──────── SUPPLIED TEXT ────────

According to a survey of parents around the world, thanks to the internet, kids are being exposed to adult content at an ever earlier age.
More than 19,000 parents took part in an online study conducted by Bitdefender, an anti-virus company based in Bucharest. In addition to information collected via a survey, the company also incorporated data from its parental control products, including the list of sites that parents choose to block and which services children access on a regular basis.
Some of the more troubling findings published on the Bitdefender website include that children are beginning to surf for online pornography as early as age 6. By age 12, more than 25% of young people had at least one account on a social networking website – even though many restrict membership before the age of 13. More than 15% were using social media as early as age 10.
Lying is a commonly used technique to bypass age restrictions in place for sites like Twitter and Facebook. In all, on the internet, children's usage habits differed very little from those of young adults, according to Bitdefender's Chief Security Strategist Catalin Cosoi.
Bitdefender research also discovered teenagers leave instant messaging to the younger kids, as they prefer to access popular "hate" websites that allow children to post violent or racist messages. These websites also include content that discriminates on the basis of religion or sex, and some belong to terrorist organizations. Over 17 per cent of all children accessing "hate" websites are 14 years old, followed by 15 year-olds (16.52%) and 16 year-olds (12.05%).
The report also showed that windows of maturity tend to correspond with certain kinds of websites. Kids between the ages of 10 and 14 make up the majority of young users on websites that peddle hate or provide computer hacking tips. Although 18-year-olds comprise fewer than 2% of users of Bitdefender-identified hate websites, more than half of their regular under-18 visitors are between the ages of 14 and 16. Eighteen year-olds make up about 3.2% of visitors on websites that discuss ways of bypassing various computer security measures, but nearly one in ten visitors from the under-18 demographic to the same websites are only 12 years old.
"Kids lie about their age to get access to something they want to explore, in this case a social network," says Jo Webber, CEO of Virtual Piggy, a website that enables kids to manage and spend money within a parent-controlled environment. "It's no different than my generation lying about age to get cigarettes or into a bar."
Webber points out that this generation of children were born into an Internet-centric society.

──────── RECORD SET ────────

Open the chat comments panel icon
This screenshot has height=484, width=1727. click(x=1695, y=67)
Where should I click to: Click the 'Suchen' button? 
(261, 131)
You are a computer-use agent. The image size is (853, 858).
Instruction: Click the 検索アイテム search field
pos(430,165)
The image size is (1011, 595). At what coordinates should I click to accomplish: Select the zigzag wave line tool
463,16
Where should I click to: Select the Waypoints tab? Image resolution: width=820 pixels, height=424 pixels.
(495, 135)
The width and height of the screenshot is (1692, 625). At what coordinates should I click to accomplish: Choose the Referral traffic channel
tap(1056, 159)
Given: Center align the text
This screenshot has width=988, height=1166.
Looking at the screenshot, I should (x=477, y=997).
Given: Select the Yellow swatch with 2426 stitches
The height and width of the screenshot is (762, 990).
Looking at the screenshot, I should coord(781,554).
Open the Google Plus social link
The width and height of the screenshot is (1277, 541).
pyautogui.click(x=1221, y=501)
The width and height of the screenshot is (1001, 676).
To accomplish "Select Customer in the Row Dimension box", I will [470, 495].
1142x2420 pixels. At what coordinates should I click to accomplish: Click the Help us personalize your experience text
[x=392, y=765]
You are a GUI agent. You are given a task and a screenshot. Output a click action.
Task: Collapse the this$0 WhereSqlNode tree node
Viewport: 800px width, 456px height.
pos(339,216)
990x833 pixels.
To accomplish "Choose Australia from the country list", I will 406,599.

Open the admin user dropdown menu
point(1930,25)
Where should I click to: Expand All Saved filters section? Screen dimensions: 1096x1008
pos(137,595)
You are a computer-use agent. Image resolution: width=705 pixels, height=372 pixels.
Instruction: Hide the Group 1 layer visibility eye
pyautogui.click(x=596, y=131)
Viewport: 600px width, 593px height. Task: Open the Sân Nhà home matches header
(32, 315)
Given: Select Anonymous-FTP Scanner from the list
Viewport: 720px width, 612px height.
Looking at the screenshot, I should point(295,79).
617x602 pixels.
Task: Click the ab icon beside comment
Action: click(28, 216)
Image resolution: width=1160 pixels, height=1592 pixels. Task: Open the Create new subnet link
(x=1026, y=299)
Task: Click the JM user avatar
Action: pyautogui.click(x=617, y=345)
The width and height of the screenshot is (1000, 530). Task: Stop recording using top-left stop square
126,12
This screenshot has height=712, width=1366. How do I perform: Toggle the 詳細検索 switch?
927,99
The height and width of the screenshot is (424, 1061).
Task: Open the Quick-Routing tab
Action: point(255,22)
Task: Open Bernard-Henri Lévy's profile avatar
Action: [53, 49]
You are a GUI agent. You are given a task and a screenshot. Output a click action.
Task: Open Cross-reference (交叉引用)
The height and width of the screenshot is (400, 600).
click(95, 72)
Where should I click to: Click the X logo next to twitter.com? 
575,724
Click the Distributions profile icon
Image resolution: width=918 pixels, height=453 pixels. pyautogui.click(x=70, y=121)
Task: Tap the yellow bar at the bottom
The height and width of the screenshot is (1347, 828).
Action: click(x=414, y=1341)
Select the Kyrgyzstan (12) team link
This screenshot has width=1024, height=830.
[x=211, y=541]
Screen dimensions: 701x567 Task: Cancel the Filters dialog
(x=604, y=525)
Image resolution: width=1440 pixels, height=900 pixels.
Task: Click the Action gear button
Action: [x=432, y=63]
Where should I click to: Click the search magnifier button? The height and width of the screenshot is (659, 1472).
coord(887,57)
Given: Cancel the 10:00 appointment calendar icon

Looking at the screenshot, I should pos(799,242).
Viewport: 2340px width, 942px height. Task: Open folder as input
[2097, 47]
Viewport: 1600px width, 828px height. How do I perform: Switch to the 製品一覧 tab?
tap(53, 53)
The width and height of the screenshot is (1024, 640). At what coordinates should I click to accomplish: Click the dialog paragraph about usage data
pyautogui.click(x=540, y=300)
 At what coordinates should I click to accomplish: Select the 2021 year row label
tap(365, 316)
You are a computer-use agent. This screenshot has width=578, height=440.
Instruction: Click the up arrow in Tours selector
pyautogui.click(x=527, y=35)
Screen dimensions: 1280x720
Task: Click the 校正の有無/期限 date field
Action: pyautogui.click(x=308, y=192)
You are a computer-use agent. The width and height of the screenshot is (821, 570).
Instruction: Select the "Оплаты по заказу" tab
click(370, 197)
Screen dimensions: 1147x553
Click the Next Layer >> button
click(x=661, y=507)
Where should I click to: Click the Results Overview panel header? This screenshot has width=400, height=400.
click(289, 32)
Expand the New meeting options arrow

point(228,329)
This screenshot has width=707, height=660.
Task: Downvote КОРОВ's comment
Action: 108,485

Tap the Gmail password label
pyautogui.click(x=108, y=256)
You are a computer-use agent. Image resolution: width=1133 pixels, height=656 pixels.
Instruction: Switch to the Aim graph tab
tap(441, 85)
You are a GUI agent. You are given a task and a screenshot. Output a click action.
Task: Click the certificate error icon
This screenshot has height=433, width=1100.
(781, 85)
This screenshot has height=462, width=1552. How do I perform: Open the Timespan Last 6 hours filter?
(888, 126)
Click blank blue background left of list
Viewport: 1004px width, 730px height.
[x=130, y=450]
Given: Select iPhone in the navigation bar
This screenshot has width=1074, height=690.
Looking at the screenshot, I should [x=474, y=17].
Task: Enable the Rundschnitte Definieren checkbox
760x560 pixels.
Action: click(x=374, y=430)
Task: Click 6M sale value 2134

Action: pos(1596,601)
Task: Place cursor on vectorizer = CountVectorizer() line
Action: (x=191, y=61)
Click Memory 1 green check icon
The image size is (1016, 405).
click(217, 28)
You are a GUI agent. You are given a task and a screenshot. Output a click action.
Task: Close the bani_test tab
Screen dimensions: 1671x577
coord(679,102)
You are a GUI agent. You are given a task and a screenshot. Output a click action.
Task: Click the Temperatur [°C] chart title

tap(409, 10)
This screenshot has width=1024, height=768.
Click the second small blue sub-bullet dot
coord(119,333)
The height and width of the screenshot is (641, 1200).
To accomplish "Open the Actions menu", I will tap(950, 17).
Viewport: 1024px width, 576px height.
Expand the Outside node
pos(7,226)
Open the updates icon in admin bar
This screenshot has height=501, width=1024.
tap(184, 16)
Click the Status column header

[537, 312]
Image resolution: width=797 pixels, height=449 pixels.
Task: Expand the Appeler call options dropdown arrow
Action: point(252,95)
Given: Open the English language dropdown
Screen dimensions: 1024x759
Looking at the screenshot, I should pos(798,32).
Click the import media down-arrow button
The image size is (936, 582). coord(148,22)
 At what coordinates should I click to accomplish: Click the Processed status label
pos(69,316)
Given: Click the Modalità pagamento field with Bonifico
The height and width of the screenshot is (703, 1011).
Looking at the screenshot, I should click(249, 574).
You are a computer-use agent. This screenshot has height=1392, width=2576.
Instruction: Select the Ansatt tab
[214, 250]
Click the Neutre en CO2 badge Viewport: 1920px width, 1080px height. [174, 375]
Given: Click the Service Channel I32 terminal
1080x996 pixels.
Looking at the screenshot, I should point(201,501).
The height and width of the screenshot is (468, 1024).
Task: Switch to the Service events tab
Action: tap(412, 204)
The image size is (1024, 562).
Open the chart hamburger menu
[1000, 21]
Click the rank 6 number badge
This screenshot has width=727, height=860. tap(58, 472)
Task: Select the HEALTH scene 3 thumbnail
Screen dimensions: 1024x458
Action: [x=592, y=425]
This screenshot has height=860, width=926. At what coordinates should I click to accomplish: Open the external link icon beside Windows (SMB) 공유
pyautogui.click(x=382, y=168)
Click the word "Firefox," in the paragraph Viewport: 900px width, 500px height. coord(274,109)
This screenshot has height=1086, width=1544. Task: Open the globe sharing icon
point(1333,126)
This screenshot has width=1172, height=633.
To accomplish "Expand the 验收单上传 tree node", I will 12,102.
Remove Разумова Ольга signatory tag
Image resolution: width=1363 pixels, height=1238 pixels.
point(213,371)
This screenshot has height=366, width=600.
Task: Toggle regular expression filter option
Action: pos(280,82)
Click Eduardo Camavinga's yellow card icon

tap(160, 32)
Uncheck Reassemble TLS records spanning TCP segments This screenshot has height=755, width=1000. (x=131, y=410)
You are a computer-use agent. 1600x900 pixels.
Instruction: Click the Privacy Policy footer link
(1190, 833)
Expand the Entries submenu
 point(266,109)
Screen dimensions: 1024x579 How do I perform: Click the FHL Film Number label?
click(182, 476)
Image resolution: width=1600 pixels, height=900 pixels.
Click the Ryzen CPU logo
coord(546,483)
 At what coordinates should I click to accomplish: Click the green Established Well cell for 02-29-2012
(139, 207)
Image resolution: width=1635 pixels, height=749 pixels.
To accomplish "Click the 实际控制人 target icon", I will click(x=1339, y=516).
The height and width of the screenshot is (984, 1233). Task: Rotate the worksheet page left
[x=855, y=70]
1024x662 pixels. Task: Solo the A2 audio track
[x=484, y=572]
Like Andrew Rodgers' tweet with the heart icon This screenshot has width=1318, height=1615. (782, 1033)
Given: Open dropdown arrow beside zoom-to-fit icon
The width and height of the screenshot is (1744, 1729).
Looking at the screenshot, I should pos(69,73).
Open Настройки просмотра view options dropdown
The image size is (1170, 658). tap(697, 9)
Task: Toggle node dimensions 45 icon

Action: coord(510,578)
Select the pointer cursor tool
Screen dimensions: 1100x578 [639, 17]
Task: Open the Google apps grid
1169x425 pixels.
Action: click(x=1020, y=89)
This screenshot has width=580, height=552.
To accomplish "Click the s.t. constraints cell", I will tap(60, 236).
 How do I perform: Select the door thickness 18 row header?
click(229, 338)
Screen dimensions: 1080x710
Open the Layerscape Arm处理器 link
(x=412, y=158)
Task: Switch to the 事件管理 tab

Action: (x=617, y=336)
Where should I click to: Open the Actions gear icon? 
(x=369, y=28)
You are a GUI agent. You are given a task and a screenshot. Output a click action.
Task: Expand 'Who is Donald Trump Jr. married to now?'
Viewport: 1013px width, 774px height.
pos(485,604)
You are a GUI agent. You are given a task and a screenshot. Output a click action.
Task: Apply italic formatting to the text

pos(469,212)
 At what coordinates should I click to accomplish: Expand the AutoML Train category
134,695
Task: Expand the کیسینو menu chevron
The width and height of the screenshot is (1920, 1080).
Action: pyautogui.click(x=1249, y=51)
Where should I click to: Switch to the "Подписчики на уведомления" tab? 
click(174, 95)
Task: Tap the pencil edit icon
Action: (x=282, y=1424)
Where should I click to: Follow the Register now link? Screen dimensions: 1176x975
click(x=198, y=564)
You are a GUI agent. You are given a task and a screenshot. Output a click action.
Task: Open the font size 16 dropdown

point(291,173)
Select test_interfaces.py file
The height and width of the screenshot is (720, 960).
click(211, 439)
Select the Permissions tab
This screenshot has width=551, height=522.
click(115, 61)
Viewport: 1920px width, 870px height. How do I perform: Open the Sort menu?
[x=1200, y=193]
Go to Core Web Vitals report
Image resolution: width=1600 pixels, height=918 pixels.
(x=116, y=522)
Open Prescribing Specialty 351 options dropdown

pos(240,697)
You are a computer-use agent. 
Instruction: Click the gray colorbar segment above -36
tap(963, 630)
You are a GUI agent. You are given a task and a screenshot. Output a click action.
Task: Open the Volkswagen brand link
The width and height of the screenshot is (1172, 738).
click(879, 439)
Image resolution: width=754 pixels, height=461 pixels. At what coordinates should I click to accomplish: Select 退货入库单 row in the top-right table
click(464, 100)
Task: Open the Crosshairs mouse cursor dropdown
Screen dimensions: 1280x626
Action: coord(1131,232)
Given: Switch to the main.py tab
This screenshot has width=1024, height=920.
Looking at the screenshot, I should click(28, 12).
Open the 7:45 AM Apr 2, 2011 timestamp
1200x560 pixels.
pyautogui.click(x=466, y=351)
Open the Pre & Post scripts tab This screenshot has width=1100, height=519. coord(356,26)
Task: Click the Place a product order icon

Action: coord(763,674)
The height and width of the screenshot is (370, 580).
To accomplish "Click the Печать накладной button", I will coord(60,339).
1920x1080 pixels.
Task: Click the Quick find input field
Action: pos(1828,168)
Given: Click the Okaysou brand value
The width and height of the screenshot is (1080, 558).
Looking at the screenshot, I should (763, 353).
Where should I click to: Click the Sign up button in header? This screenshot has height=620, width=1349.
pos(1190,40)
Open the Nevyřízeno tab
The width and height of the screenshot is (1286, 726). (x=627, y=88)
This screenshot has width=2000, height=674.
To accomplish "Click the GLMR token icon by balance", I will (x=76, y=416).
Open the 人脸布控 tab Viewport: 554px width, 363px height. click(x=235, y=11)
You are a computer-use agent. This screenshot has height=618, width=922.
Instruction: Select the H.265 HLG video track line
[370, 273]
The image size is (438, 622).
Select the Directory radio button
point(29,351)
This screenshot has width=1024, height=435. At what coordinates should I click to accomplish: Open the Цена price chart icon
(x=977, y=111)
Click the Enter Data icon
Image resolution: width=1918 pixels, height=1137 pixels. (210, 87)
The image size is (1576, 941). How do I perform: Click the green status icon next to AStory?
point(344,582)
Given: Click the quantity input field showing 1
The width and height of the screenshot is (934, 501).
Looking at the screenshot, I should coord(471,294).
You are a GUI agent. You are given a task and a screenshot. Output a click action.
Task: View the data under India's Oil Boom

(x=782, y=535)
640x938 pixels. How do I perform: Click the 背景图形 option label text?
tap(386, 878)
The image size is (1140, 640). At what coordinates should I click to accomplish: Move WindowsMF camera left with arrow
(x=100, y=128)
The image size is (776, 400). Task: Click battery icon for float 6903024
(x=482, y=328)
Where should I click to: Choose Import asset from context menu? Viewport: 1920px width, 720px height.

────────

> **PROBLEM SET**:
(a) In the article on children's internet use, rewrite the passage from "Some of the" to "early as age 10.", substituting "adult websites" for "online pornography".
(b) Using the article on children's internet use, decide whether each statement below agrees with it. Answer yes or no for each, and quote the words of the article that decide it.
(i) More than 19,000 parents took part in the study.
(ii) By age 12, fewer than 10% of young people had an account on a social networking website.
(iii) Jo Webber is the CEO of Virtual Piggy.
(c) According to the article on children's internet use, who is Bitdefender's Chief Security Strategist?

> **TASK ANSWERS**:
(a)
Some of the more troubling findings published on the Bitdefender website include that children are beginning to surf for adult websites as early as age 6. By age 12, more than 25% of young people had at least one account on a social networking website – even though many restrict membership before the age of 13. More than 15% were using social media as early as age 10.

(b)
(i) Yes: "More than 19,000 parents took part in an online study conducted by Bitdefender"
(ii) No: "By age 12, more than 25% of young people had at least one account on a social networking website"
(iii) Yes: "says Jo Webber, CEO of Virtual Piggy"

(c) Catalin Cosoi